━━━━━ Source material ━━━━━
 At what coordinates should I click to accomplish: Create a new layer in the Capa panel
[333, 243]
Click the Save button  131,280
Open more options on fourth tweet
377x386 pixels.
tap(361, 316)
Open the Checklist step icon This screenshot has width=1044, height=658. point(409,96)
━━━━━
━━━━━ Source material ━━━━━
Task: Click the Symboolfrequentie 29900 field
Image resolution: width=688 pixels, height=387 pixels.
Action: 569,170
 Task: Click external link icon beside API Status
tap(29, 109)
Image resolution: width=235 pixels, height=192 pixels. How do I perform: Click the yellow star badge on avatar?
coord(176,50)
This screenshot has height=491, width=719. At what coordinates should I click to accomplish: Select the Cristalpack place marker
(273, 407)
━━━━━
Task prompt >>
From the listing above, return the lines starting at the one with "At what coordinates should I click to accomplish: Create" and ending at the one with "Open the Checklist", both kept, exactly as they appear and nothing more.

Output for this task >>
 At what coordinates should I click to accomplish: Create a new layer in the Capa panel
[333, 243]
Click the Save button  131,280
Open more options on fourth tweet
377x386 pixels.
tap(361, 316)
Open the Checklist step icon This screenshot has width=1044, height=658. point(409,96)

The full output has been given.